Items from a dataset
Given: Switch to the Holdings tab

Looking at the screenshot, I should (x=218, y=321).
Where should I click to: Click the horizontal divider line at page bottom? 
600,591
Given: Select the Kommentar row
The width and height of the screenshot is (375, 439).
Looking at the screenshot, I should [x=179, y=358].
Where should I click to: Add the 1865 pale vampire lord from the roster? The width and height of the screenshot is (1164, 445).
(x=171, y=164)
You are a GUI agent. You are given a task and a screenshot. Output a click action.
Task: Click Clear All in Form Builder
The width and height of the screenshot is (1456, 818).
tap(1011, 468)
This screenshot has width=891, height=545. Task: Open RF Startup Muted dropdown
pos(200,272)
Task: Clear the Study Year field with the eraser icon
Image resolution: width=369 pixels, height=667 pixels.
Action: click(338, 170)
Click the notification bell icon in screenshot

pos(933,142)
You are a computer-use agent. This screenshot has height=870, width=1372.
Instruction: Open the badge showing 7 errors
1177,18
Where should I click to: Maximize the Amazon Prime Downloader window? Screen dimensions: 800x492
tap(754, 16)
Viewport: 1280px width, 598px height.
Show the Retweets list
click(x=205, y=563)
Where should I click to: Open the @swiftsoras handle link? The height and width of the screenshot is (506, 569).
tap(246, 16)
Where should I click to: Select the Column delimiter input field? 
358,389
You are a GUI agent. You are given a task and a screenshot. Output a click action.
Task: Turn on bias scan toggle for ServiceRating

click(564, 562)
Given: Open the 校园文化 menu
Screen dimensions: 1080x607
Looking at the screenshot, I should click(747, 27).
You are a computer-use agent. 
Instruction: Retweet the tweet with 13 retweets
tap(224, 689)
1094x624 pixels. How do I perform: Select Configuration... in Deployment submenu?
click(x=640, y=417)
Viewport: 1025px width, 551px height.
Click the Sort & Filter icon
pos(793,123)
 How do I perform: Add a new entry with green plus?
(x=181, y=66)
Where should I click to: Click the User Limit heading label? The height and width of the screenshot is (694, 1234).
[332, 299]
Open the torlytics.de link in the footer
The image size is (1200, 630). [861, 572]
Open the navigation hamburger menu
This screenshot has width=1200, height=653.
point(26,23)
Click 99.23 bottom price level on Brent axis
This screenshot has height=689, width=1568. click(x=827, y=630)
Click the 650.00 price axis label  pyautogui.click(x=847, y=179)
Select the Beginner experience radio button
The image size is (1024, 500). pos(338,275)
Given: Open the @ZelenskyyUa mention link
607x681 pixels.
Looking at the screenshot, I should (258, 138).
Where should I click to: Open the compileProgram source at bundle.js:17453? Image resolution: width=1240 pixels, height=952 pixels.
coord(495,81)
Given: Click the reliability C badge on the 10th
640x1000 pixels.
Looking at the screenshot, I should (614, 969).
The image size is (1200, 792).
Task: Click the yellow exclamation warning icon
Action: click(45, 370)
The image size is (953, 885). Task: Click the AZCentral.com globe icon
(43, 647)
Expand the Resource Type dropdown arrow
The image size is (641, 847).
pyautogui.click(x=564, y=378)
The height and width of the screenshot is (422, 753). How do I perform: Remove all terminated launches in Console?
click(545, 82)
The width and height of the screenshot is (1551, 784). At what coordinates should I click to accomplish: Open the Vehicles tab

ASSIGNMENT -> Each entry must be set down exactly as it appears.

TASK RESULT ->
Given: Switch to the Holdings tab

Looking at the screenshot, I should (x=218, y=321).
Where should I click to: Click the horizontal divider line at page bottom? 
600,591
Given: Select the Kommentar row
The width and height of the screenshot is (375, 439).
Looking at the screenshot, I should [x=179, y=358].
Where should I click to: Add the 1865 pale vampire lord from the roster? The width and height of the screenshot is (1164, 445).
(x=171, y=164)
You are a GUI agent. You are given a task and a screenshot. Output a click action.
Task: Click Clear All in Form Builder
The width and height of the screenshot is (1456, 818).
tap(1011, 468)
This screenshot has width=891, height=545. Task: Open RF Startup Muted dropdown
pos(200,272)
Task: Clear the Study Year field with the eraser icon
Image resolution: width=369 pixels, height=667 pixels.
Action: click(338, 170)
Click the notification bell icon in screenshot

pos(933,142)
You are a computer-use agent. This screenshot has height=870, width=1372.
Instruction: Open the badge showing 7 errors
1177,18
Where should I click to: Maximize the Amazon Prime Downloader window? Screen dimensions: 800x492
tap(754, 16)
Viewport: 1280px width, 598px height.
Show the Retweets list
click(x=205, y=563)
Where should I click to: Open the @swiftsoras handle link? The height and width of the screenshot is (506, 569).
tap(246, 16)
Where should I click to: Select the Column delimiter input field? 
358,389
You are a GUI agent. You are given a task and a screenshot. Output a click action.
Task: Turn on bias scan toggle for ServiceRating

click(564, 562)
Given: Open the 校园文化 menu
Screen dimensions: 1080x607
Looking at the screenshot, I should click(747, 27).
You are a computer-use agent. 
Instruction: Retweet the tweet with 13 retweets
tap(224, 689)
1094x624 pixels. How do I perform: Select Configuration... in Deployment submenu?
click(x=640, y=417)
Viewport: 1025px width, 551px height.
Click the Sort & Filter icon
pos(793,123)
 How do I perform: Add a new entry with green plus?
(x=181, y=66)
Where should I click to: Click the User Limit heading label? The height and width of the screenshot is (694, 1234).
[332, 299]
Open the torlytics.de link in the footer
The image size is (1200, 630). [861, 572]
Open the navigation hamburger menu
This screenshot has width=1200, height=653.
point(26,23)
Click 99.23 bottom price level on Brent axis
This screenshot has height=689, width=1568. click(x=827, y=630)
Click the 650.00 price axis label  pyautogui.click(x=847, y=179)
Select the Beginner experience radio button
The image size is (1024, 500). pos(338,275)
Given: Open the @ZelenskyyUa mention link
607x681 pixels.
Looking at the screenshot, I should (258, 138).
Where should I click to: Open the compileProgram source at bundle.js:17453? Image resolution: width=1240 pixels, height=952 pixels.
coord(495,81)
Given: Click the reliability C badge on the 10th
640x1000 pixels.
Looking at the screenshot, I should (614, 969).
The image size is (1200, 792).
Task: Click the yellow exclamation warning icon
Action: click(45, 370)
The image size is (953, 885). Task: Click the AZCentral.com globe icon
(43, 647)
Expand the Resource Type dropdown arrow
The image size is (641, 847).
pyautogui.click(x=564, y=378)
The height and width of the screenshot is (422, 753). How do I perform: Remove all terminated launches in Console?
click(545, 82)
The width and height of the screenshot is (1551, 784). At what coordinates should I click to accomplish: Open the Vehicles tab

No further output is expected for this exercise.